Daily newspaper in Kraków, Poland (1910-39)

Ilustrowany Kuryer Codzienny (/pl/, Illustrated Daily Courier), abbreviated IKC or Ikac was a high-circulation daily newspaper focused on political and news, published in Kraków from 1910 to 1939. As the first national daily in Poland, it was launched by the Ilustrowany Kuryer Codzienny publishing group. Leading Polish journalists, publicists, and prominent figures from the worlds of culture and science regularly contributed to the newspaper.

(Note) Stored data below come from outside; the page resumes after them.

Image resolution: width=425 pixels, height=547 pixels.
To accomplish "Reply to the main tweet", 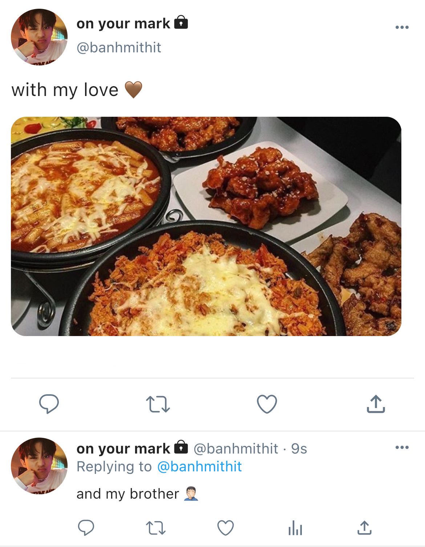I will click(x=49, y=404).
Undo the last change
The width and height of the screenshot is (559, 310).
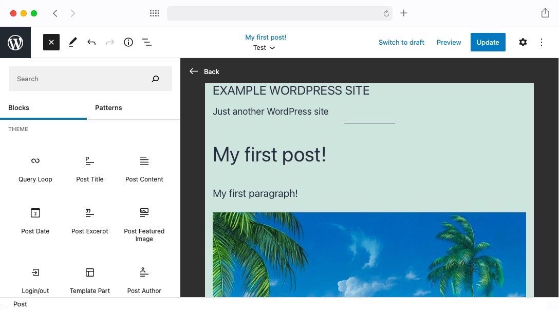pos(91,42)
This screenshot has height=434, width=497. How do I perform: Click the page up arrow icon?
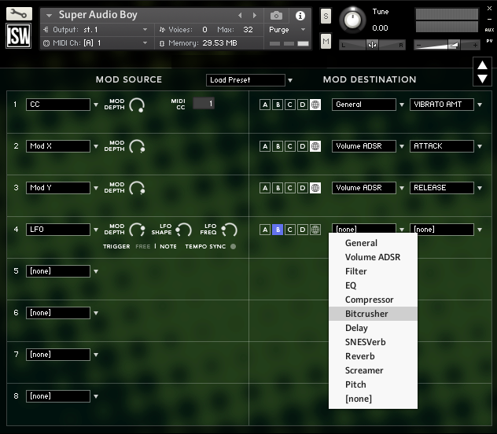click(481, 65)
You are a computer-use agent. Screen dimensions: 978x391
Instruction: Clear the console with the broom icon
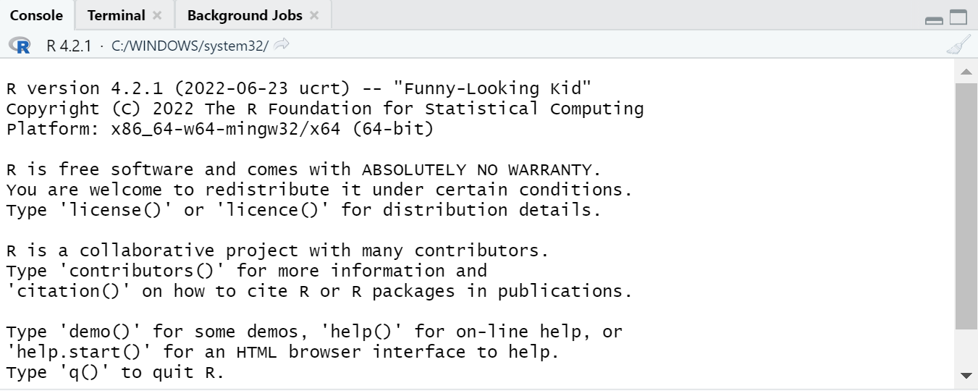[x=958, y=45]
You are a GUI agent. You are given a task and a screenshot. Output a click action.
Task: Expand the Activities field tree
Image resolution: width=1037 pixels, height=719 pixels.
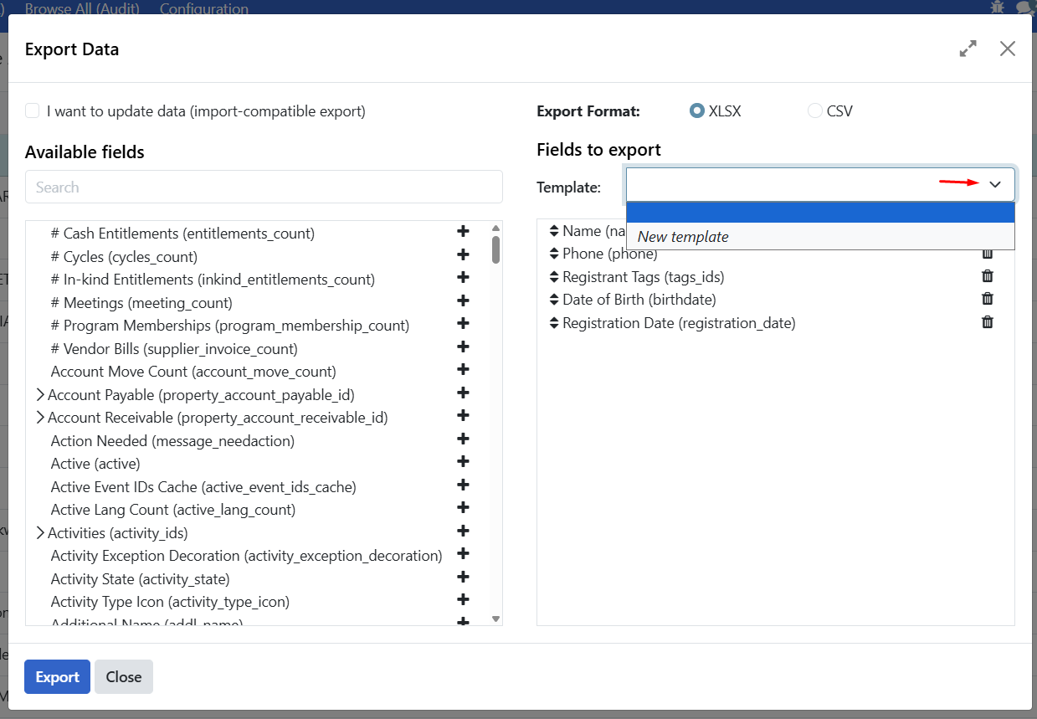(39, 531)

The first issue appeared in December, 19th, 1910. The periodical featured several supplements, including Kurier Literacko-Naukowy (Literary-Scientific Courier), published from 1924 to 1939, and Kurier Kobiecy (Women’s Courier), published from 1927 to 1939.

Ilustrowany Kuryer Codzienny was the only Polish newspaper available daily across Europe; it had offices in main Polish cities (Warsaw, Poznań, Katowice, Wilno, Lwów, Gdynia) as well as several European capitals. During World War I its circulation was 125,000 and it was limited to the area of Austrian Galicia. In the 1920s, IKC grew, becoming Poland's most popular daily, read by some 1 million people.

Publication of the Illustrated Daily Courier was halted by the outbreak of World War II. Its final issue appeared on October 26, 1939. The following day, issue No. 1 of two occupation-sanctioned newspapers began: Krakauer Zeitung and Goniec Krakowski. The newspaper never resumed after the war.

Between 2011 and 2013, all issues of from 1910 to 1939 were digitized. The Małopolska Biblioteka Cyfrowa now offers a full-text electronic archive of the newspaper, while the National Digital Archives holds a collection of over 188,000 photographs from the publication.